But private parks, RV dealers and manufacturers will not reap the full potential of this demographic trend unless they step up their marketing efforts to RV and camping enthusiasts, both in their home markets and through collaborative efforts with their industry partners around the world.
This was the underlying theme of many thought-provoking discussions involving roughly 30 RV and camping industry officials who participated in the first World Camping Conference, which took place Nov. 1–3 on the tropical Caribbean island of Barbados, roughly 200 miles off the coast of Venezuela.
The three-day event was hosted at the Hilton Hotel by Barbados, West Indies-based Digital Rez International. Digital Rez, which maintains offices in Barbados, British Columbia, Canada and Australia, has spent the past 13 years developing online reservation and front desk office management systems that can be used by campgrounds, RV resorts, hotels, condos and other accommodations worldwide.
The conference included presentations on the latest technological innovations involving online reservations, wireless Internet and credit card processing services as well as overviews of the latest camping and RV industry trends in North America, the United Kingdom and Australia.
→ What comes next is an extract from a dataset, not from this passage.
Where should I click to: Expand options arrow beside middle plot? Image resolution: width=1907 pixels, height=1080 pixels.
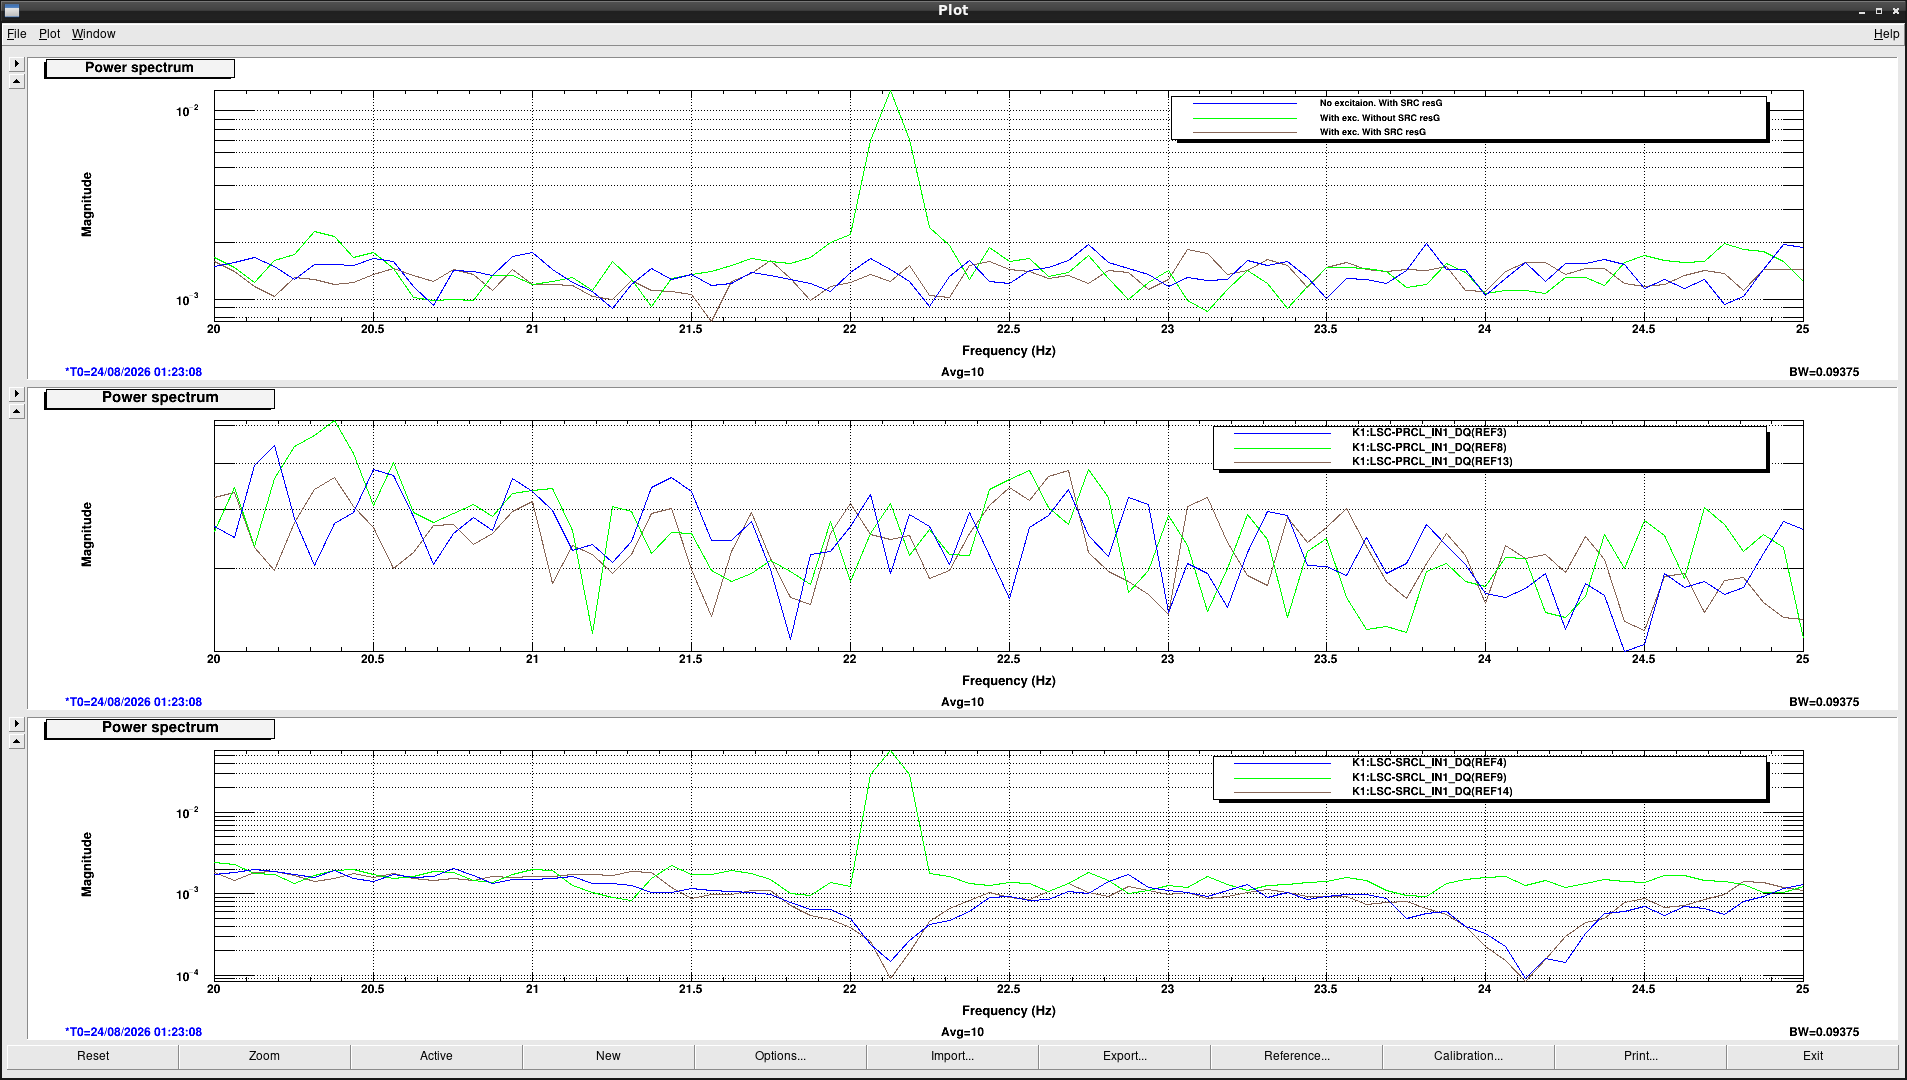(16, 394)
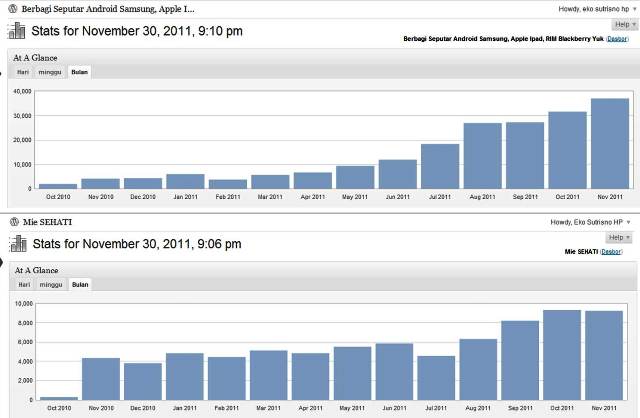Open the 'Howdy, Eko Sutrisno HP' menu in Mie SEHATI
640x418 pixels.
(x=590, y=221)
It also afforded numerous opportunities for international networking by some of the leading players in the RV and campground sectors worldwide, as well several private parks which came to the conference hoping to broaden their marketing reach at the international level.
“We hope to strengthen the industry by bringing people together,” said Ken Lahoda, CEO and founder of Digital Rez.
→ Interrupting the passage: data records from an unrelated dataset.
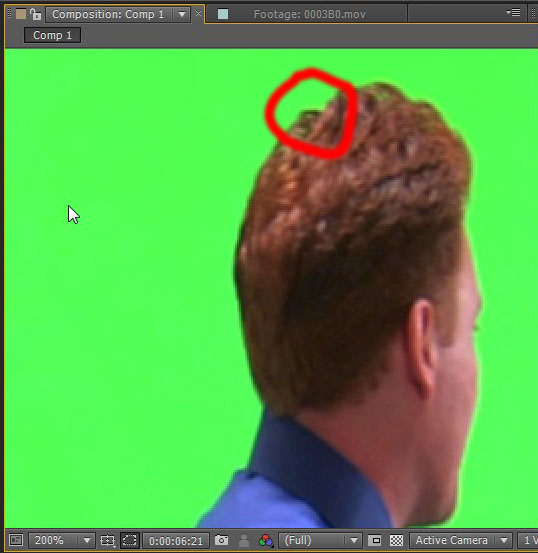Open grid and guide options icon
Viewport: 538px width, 553px height.
107,540
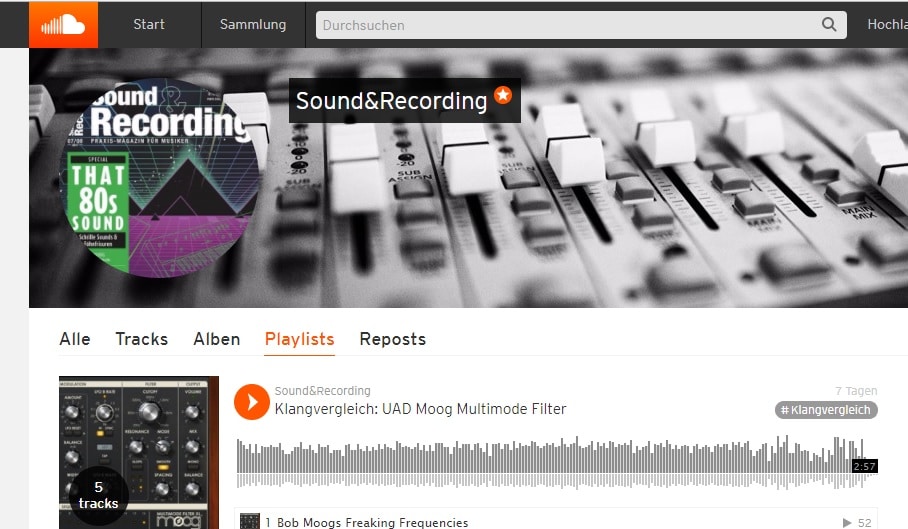Click the #Klangvergleich tag
The width and height of the screenshot is (908, 529).
pos(826,410)
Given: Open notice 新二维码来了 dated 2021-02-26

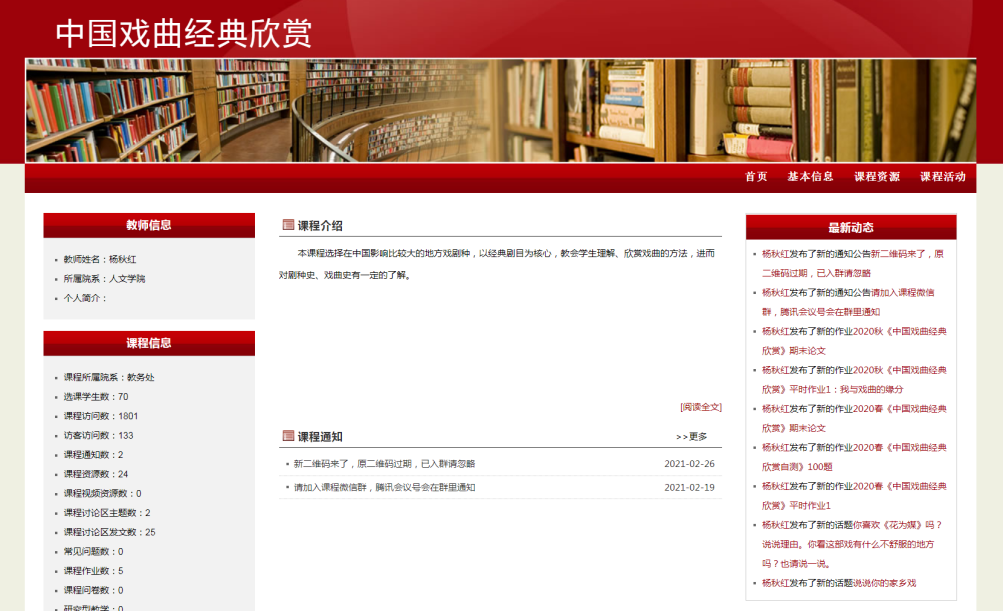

By all accounts, the conference was a critical first step in doing just that. Attendees included some of the most influential players in the camping and RV industries worldwide, including: senior executives of Ventura, Calif.-based Affinity Group Inc. (AGI); Mike Molino, president of the Recreation Vehicle Dealers Association of North America (RVDA); Linda Profaizer, president and CEO of the National Association of RV Parks and Campgrounds (ARVC); former ARVC Chairman Kathi Palmeri; Robert Louden, director of operations of the Camping and Caravanning Club of the United Kingdom, and his boss, David Welsford; and Tony Park, CEO and founder of Cosy Cabins, an Australian company that markets more than 300 cabins in 12 parks across Tasmania. Representatives of several private parks also attended the conference.
In addition, the Canadian government sent two representatives from its embassy in Barbados to attend the event and to learn about emerging business opportunities in the RV and campground sectors.
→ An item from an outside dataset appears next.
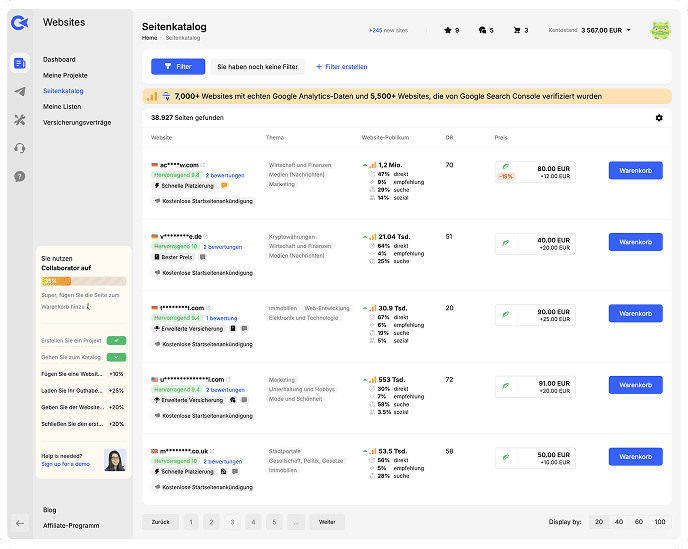The width and height of the screenshot is (688, 549).
Task: Click the user avatar in top right
Action: 660,30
Grant Miller, president of AGI’s membership clubs division, publicly praised Digital Rez for assembling the conference, calling Lahoda one of the private park sector’s most ambitious visionaries. “He’s helping to open the global doors to our industry,” he said.
Miller added that the private park sector has considerable work to do on the marketing front. He noted that the private park industry has yet to clearly define the differences between RV parks, RV resorts and campgrounds. These descriptions need to be more clearly articulated, he said, so that consumers can better understand what the private park industry is selling.
The urgency of addressing this issue is underscored by the highly fragmented nature of the private park sector in North America. While some companies, such as Kampgrounds of America Inc. (KOA), Leisure Systems Inc., parent company of the Yogi Bear campground chain, and Equity LifeStyle Properties (ELS), have created brand identities based on specific levels of quality, amenities and service, these brands collectively represent fewer than 1,000 parks, or less than one-eighth of the private parks in North America.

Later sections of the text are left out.